Most important, how well do we know our audience, their concerns, and the levers that shape their decision to buy.
Although the conversation was wide-ranging, Mayur was particularly eloquent sharing his advice on the importance of customer focus. For that reason, we created a short clip specifically for ZDNet, with his comments on this point.
Watch the clip below and listen to the entire, 45-minute episode. An edited transcript is below, but you can also read a complete transcript of the full episode.
What are the most important elements of digital transformation?
The first and foremost facets of digital transformation are putting the consumer right in the center, not just in your thinking but your execution and operations. In how you define success, what does value look like for you, and who is a protagonist of your story?

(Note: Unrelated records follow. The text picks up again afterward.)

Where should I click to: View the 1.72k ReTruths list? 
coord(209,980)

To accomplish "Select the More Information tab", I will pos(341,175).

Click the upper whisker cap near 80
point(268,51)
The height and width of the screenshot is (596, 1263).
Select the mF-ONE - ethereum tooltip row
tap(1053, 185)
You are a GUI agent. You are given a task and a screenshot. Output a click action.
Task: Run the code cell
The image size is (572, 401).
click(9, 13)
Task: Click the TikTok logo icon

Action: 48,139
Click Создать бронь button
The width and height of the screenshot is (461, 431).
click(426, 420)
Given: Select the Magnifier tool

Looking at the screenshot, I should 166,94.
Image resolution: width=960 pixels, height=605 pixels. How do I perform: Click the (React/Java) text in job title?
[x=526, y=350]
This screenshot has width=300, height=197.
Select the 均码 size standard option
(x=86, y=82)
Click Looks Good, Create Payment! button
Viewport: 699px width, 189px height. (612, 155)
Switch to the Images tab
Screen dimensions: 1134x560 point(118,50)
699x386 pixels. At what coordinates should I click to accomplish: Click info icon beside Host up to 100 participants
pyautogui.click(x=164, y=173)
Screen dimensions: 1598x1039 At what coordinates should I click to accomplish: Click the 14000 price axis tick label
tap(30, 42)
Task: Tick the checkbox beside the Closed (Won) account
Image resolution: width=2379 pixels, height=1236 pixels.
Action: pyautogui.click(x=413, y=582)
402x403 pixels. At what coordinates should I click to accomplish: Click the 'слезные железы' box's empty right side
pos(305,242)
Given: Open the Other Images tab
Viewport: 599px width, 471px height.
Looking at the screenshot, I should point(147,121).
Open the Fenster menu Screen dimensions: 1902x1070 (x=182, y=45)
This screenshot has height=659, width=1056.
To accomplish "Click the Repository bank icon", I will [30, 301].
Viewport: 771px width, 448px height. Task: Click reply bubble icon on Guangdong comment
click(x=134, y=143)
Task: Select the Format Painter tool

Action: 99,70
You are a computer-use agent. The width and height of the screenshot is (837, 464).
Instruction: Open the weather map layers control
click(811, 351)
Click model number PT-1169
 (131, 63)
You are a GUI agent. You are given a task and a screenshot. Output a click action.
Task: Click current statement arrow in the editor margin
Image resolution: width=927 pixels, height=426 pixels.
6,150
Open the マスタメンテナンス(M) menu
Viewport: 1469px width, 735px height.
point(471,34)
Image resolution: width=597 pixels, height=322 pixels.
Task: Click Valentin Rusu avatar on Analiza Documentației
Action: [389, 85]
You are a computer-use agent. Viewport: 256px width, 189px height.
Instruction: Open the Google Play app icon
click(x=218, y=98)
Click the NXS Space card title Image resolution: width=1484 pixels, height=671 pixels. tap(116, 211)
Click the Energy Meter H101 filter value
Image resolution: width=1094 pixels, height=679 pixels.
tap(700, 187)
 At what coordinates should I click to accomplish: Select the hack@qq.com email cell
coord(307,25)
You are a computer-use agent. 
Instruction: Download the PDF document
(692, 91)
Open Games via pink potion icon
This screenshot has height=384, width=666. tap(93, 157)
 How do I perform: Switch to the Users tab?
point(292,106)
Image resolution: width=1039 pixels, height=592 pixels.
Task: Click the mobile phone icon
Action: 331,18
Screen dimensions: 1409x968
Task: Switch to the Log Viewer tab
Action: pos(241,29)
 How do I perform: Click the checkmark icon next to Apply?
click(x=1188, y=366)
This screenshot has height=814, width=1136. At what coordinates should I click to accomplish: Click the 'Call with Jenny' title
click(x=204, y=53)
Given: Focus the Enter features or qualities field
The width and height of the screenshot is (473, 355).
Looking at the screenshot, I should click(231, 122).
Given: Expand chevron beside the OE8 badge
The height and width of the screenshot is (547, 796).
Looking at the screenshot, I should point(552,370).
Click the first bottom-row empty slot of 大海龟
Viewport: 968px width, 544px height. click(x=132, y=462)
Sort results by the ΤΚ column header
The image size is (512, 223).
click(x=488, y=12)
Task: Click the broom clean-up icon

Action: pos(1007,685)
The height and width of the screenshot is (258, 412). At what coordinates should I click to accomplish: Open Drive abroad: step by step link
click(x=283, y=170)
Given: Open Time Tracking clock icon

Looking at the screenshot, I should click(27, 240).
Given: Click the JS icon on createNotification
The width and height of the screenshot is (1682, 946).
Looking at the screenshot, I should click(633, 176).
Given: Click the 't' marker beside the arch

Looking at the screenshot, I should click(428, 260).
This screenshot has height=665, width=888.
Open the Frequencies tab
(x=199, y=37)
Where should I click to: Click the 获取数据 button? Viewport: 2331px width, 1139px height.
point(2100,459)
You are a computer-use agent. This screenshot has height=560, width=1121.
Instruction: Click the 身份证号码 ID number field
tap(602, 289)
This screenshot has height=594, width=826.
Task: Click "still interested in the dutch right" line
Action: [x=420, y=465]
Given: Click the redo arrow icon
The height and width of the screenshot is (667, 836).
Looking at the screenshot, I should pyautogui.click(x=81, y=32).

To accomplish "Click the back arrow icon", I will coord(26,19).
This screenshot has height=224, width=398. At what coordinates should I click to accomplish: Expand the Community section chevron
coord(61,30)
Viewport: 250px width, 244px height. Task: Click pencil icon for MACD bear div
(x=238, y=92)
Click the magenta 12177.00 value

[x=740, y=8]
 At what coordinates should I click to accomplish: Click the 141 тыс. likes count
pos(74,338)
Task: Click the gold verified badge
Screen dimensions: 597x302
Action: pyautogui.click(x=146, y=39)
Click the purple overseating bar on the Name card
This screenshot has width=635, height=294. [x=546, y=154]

Digital transformation is not about it just technology. It’s not just about automation. It means redefining your business model. It means redefining consumer engagement and the value you bring and identifying new channels. If you’re a manufacturer who’s been selling through brick and mortar and now looking at online, at ecommerce, social commerce, or mobile commerce.
It is creating those alternative channels. It is trying to be whatever the consumer wants, agnostic of channel.
The third aspect is driving business operations. Again, depending on who you are and what industry you may be in, it could be anything from what GE is doing, to automating and digitizing back end operations within healthcare. It could be what manufacturers are doing; it’s supply-chain. It could be with 3D printing. I think all those examples is really the third bubble within digital transformation.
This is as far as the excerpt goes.